Unfortunately I tried all combinations of aabb.i file, extra_compile_args and command line option to no success. This is out of my c++ expertise but I'll try playing around with other options as well and let you know if anything else works. I'm hoping to compare this to a cython spatial hash for large number of segment-segments intersection (about 300k) (similar sized)

Thanks again!

lohedges commented 7 years ago

Ah, bummer!

Another thought is that distutils is always using clang, regardless of whether gcc is specified in the Makefile, or on the command line. You can override this in python/setup.py by doing something like the following:

import os
os.environ["CXX"] = "g++-4.9"

(Using whichever version of g++ you have, assuming that it is recent enough for c++11 support.)

I'll see if I can source an OS X machine at some point so I can have a play around myself.

Cheers.

lohedges commented 7 years ago

For simplicity, we can just remove all instances of initializer lists. You should be able to replace lines 169-172 of src/AABB.cc with:

// Initialise the periodicity vector.
periodicity.resize(dimension);
std::fill(periodicity.begin(), periodicity.end(), false);

Let me know if that fixes things and I'll update the code.

joel-simon commented 7 years ago

Hi lohedges, The os.environ did not work but replacing lines 169 -172 did! Thank you very much.

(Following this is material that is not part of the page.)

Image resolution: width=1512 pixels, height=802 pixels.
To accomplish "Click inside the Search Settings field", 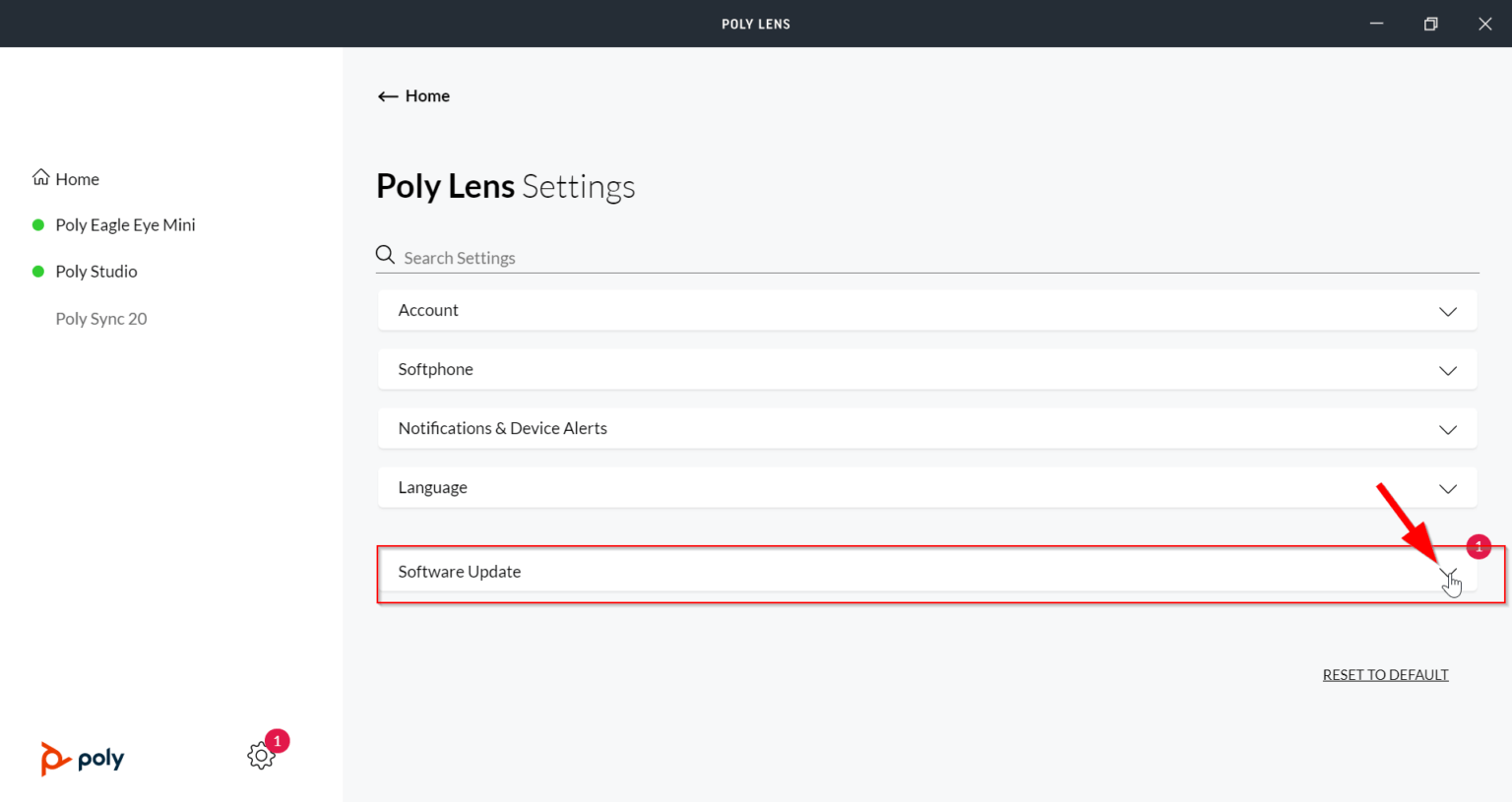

I have now had a chance to play around with it. For my purpose it was slower than the spatial hash but my situation is perhaps better suited for spatial hashes anyway (large number of all similar sized bounding boxes in close proximity). Although the overhead of creating the vector and aabb objects in cython may be part of the performance issue.

Anyway, I had some questions about the interface. Is there a reason insert returns a treenode that is not accessed anywhere else?

Using particle index for other methods doesn't makes sense to me because of removals. It seems to give it an ID equal to the current number of particles. It would probably be better to accept a key like the interface for r* tree http://toblerity.org/rtree/tutorial.html#creating-an-index

cheers!

lohedges commented 7 years ago

Great, glad it's finally working!

For my purpose it was slower than the spatial hash but my situation is perhaps better suited for spatial hashes anyway (large number of all similar sized bounding boxes in close proximity).

Yes, that's probably likely. It really comes into its own for sparse or inhomogeneous systems, or when there's a large size disparity between objects.

Have you looked into "cell lists" that are often used in molecular simulation? These are similar to a spatial hash, but there are some fancy tricks for checking overlaps quickly, and for maintaining the data structures when objects move or are inserted or deleted. There's an example in the source code of my vmmc repository if you're interested.

Thanks for your suggestions regarding the interface. Some comments below:

Is there a reason insert returns a treenode that is not accessed anywhere else?

This is something that I used for debugging in an early version of the code. As you say, it is never used. I've updated the code to remove the return value.

Using particle index for other methods doesn't makes sense to me because of removals. It seems to give it an ID equal to the current number of particles. It would probably be better to accept a key.

I originally wrote the code for fixed particle number simulations and only thought about removals late on. I agree that the particle index doesn't work as it should in this situation. I've updated to the code so that the particle index (its key) is now used to create a map between particles and nodes. Any time a particle is removed from the system, the corresponding key-value pair is removed from the map. You can now use any key for the particle (as long as it's an unsigned int) rather than it being assumed that particles are always indexed in a sequential ascending order.

Cheers.

joel-simon commented 7 years ago

Glad to hear my suggestions were a somewhat helpful.

I agree about best use cases, I'll probably have an application that needs it soon.

Thank you for the suggestion into cell lists and sample code, I wasn't familiar with them but look forward to reading into them. I have a system of deformable polygons than cannot self/other intersect so I need to do lots of segment-segments intersection tests.